- [Extracted material]
··········

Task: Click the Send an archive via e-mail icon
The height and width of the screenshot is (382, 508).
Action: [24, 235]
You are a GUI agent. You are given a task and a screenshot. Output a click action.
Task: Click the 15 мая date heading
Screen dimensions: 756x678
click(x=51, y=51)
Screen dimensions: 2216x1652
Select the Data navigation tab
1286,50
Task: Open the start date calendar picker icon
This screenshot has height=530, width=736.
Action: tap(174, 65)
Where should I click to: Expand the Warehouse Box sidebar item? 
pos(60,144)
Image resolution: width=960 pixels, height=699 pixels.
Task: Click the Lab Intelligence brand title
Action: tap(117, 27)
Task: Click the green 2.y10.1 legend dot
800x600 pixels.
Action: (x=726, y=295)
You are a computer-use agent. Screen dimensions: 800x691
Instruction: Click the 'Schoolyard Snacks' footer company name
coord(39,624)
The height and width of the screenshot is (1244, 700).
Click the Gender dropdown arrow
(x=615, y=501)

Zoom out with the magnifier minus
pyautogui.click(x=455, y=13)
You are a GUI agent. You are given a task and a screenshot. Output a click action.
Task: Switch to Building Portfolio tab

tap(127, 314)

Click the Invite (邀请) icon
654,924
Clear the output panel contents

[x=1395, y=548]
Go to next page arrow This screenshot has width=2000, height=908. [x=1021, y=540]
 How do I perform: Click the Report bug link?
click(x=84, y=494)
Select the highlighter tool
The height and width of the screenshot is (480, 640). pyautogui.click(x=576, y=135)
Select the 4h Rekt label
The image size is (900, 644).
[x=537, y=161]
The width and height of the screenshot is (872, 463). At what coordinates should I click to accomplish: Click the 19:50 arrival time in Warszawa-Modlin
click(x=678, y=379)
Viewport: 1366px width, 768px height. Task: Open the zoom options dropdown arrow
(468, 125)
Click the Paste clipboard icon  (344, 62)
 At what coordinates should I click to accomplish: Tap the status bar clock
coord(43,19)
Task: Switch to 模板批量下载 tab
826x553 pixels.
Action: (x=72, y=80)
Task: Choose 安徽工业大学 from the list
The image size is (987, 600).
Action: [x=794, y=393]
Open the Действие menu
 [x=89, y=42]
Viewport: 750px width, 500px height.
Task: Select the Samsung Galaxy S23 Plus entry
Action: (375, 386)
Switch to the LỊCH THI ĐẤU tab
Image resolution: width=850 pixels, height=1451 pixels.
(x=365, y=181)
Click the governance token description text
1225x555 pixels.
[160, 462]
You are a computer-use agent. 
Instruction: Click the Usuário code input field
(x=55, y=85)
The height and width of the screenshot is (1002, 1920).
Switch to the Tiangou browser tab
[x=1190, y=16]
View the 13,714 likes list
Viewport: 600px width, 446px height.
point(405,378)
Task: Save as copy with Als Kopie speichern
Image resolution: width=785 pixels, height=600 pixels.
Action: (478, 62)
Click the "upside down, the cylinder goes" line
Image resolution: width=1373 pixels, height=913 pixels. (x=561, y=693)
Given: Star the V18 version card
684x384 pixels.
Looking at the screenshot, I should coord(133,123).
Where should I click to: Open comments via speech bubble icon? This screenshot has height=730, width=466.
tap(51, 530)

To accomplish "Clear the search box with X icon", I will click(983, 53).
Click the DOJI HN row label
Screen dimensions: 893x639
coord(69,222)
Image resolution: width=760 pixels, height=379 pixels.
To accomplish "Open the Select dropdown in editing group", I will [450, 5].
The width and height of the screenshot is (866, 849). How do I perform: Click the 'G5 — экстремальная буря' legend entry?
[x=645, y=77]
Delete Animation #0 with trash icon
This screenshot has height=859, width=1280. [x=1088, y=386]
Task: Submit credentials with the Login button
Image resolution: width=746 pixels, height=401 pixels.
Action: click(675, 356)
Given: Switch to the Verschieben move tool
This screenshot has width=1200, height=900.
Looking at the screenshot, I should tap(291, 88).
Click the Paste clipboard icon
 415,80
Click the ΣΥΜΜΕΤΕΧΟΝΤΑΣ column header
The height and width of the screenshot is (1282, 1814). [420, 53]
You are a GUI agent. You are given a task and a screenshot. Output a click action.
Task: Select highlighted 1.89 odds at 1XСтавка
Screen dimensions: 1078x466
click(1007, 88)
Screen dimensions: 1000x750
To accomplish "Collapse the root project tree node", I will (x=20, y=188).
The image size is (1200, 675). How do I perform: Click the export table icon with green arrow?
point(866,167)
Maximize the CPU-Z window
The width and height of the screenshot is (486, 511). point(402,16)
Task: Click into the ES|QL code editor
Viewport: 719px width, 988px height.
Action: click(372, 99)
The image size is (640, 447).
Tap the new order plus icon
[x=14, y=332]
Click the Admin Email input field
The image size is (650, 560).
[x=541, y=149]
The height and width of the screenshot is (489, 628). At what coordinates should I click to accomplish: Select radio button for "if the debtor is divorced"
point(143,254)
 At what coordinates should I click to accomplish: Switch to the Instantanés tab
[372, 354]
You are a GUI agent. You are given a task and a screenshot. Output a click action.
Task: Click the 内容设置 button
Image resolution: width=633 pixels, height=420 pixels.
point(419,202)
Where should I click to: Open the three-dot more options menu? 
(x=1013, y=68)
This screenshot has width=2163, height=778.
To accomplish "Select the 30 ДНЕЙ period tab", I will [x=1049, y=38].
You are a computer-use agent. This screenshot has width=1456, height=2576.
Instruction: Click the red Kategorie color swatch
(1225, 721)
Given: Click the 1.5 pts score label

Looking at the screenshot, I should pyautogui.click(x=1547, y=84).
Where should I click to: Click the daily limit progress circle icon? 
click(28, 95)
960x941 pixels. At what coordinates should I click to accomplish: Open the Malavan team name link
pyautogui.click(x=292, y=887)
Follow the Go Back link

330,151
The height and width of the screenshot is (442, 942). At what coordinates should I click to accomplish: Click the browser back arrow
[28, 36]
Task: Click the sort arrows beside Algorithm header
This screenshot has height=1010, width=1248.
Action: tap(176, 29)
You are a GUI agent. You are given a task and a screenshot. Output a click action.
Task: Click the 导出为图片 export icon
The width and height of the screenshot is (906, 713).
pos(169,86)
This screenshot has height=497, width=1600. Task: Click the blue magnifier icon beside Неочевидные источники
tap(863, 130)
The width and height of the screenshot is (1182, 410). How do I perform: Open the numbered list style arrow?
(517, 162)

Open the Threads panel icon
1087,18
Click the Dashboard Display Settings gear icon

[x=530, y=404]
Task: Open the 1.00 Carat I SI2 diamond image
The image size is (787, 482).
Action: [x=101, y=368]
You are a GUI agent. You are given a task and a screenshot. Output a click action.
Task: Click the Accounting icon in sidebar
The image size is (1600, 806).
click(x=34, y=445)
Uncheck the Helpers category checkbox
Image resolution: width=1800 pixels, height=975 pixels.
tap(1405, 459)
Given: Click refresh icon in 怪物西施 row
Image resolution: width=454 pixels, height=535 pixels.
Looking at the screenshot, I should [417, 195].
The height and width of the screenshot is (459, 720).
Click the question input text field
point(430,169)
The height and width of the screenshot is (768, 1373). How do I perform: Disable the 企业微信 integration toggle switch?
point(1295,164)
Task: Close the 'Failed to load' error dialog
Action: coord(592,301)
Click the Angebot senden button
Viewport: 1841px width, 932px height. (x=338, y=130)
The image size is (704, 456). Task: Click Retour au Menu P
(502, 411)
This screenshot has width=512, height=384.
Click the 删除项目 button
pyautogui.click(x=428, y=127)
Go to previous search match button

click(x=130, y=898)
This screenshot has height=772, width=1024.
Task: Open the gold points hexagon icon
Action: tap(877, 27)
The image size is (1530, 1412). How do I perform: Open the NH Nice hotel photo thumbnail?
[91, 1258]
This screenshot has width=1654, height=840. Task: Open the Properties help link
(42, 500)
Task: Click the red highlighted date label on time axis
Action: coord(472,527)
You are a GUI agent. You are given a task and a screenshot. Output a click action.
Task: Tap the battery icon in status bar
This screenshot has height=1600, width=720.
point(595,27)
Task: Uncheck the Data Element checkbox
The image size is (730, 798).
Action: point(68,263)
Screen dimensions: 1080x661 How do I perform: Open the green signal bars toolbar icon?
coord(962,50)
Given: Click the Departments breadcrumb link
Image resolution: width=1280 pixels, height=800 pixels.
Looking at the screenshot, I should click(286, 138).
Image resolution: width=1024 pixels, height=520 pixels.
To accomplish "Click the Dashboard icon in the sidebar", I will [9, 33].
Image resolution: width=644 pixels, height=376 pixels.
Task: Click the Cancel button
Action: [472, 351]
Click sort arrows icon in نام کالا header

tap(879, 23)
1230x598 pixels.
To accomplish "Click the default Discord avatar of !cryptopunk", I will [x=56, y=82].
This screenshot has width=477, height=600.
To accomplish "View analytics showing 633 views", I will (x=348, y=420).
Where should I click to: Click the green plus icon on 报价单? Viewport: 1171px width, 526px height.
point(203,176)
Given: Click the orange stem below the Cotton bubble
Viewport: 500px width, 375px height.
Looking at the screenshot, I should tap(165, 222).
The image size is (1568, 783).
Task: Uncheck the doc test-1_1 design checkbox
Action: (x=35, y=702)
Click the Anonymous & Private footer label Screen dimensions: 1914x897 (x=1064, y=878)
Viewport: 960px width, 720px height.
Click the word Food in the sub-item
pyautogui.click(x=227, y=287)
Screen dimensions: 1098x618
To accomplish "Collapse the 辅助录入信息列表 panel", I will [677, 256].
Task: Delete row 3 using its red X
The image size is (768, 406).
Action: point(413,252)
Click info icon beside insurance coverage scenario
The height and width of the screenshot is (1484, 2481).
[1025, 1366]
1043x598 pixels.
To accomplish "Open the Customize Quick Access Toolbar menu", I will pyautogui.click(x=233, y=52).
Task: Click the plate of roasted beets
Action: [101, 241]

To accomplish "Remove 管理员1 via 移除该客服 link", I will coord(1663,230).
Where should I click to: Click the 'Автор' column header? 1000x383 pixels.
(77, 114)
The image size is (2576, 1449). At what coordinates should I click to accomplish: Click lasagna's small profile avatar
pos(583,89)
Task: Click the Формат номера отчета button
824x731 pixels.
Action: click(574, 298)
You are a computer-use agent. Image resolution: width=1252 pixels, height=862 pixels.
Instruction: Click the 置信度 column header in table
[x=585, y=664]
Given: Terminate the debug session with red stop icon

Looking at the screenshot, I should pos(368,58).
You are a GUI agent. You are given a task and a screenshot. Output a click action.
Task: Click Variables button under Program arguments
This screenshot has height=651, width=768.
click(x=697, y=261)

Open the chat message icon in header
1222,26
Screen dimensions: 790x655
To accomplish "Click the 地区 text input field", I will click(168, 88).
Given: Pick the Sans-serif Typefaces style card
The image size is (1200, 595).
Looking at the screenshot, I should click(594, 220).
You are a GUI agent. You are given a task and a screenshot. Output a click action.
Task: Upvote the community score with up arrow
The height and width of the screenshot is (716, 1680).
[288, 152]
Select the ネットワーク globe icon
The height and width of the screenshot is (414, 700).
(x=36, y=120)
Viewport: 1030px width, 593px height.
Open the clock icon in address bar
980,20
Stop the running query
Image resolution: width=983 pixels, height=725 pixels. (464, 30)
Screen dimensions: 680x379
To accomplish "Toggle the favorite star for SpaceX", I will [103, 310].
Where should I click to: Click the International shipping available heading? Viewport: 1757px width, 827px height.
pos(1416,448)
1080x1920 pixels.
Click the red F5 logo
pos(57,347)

··········

- [Instructions to follow] Each line above that holds the string "computer" should be copied and shown.

- [Response below]
You are a computer-use agent. Screen dimensions: 800x691
You are a computer-use agent. 
You are a computer-use agent. This screenshot has width=1456, height=2576.
You are a computer-use agent. Image resolution: width=1252 pixels, height=862 pixels.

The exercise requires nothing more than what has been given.